- [課題指示]: 文書本文の目次に載っている章の見出しを、章番号を付けてすべて書き出してください。

- [文書本文]:

——————————

本書は、いわゆるハウツー本ではない。著者の人を見る目が多面的(に思う)なため、○○な人は△△な人とひとくくりにはできかねることがわかるからだ。
ご自身の失敗例などを引きながら、具体的に「人」というものをいろんな側面からとらえられている。「人」の何を見るか。「人」をどう見るか。それはすべて見る人にかかっているともいえる。
とりわけ印象に残ったのは、他の人が気づかない人のよいところを著者が発見し認めているところである。また、歴史上の人物をひきあいに出して述べられている所が興味深かった。
以下が目次
第一章 頼りになる人を見つけるコツ
第二章 こういう人とは付き合い方に注意すればうまくやっていける
第三章 信用してはならない人
第四章 人を見るときの補助線をどう引くか
第五章 頼りになる人との付き合い方
以下、< >部は本書より引用部分です。

——————————

- [データ部分]:
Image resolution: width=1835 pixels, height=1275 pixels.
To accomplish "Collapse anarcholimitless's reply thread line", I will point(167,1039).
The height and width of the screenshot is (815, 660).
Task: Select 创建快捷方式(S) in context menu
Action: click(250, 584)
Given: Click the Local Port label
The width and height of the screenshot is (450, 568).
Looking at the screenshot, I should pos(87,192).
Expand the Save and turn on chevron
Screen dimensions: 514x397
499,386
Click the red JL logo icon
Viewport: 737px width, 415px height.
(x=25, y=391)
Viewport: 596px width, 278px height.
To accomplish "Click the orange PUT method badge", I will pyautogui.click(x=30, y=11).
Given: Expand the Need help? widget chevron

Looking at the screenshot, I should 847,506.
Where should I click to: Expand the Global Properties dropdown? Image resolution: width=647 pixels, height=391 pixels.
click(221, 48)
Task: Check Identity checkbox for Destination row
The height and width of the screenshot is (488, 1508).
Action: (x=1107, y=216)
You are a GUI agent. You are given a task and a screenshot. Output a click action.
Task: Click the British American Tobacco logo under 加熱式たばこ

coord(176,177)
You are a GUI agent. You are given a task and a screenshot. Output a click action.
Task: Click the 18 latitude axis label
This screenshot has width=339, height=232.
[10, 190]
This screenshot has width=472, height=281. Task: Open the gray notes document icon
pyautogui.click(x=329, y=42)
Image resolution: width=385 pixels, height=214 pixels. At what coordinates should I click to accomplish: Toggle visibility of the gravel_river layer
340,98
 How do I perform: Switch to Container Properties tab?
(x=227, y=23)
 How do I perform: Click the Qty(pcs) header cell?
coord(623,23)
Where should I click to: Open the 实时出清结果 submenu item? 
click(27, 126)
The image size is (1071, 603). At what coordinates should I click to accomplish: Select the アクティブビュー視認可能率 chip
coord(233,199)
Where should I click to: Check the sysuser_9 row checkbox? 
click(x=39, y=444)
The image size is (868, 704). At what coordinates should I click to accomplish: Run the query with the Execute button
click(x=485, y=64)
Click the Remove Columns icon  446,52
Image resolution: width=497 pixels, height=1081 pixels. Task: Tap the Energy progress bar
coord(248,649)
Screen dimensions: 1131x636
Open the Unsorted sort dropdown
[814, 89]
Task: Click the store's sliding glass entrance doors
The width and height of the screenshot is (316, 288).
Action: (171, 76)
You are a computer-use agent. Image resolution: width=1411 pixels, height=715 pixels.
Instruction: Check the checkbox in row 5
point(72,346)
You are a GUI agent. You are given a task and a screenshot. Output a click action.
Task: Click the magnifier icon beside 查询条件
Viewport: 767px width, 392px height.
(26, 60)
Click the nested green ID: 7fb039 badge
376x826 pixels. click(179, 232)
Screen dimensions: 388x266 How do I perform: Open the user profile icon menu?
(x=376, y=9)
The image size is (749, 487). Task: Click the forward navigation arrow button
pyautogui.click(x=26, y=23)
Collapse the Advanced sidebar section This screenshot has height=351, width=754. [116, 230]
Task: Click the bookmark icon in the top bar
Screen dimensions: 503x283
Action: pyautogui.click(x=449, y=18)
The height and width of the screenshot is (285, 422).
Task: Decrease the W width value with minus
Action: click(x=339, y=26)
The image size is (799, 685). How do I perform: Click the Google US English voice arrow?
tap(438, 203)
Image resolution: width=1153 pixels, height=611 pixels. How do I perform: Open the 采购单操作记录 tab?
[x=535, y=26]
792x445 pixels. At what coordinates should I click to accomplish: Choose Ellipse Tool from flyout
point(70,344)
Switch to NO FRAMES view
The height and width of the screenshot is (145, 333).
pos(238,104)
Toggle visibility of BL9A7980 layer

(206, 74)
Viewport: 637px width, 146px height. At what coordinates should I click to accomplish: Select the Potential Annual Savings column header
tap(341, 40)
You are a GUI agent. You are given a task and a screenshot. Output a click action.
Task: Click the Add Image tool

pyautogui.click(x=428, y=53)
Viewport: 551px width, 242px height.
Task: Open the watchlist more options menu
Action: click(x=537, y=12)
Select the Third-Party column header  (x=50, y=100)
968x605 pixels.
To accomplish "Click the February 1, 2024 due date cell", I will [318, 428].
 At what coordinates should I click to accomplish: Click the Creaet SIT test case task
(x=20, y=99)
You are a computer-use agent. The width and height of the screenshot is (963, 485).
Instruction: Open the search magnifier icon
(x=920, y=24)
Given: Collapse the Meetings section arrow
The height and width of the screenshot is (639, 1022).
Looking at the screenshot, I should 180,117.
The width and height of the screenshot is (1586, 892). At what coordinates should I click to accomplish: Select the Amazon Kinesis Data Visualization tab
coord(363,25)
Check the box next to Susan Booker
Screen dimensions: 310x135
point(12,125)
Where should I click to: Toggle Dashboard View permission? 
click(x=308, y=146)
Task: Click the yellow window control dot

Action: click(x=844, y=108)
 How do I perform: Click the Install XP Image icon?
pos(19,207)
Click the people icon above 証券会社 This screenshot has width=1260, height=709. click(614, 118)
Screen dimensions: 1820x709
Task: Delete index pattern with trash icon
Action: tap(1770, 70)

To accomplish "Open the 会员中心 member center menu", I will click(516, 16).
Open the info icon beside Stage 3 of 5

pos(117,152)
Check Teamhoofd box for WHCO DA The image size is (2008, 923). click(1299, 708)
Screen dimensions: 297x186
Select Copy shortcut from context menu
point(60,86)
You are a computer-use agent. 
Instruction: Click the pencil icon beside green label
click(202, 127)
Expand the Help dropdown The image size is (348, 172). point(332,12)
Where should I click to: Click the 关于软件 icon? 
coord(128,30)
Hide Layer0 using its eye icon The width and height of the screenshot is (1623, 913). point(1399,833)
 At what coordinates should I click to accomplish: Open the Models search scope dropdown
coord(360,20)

——————————

- [解答結果]:
第一章 頼りになる人を見つけるコツ
第二章 こういう人とは付き合い方に注意すればうまくやっていける
第三章 信用してはならない人
第四章 人を見るときの補助線をどう引くか
第五章 頼りになる人との付き合い方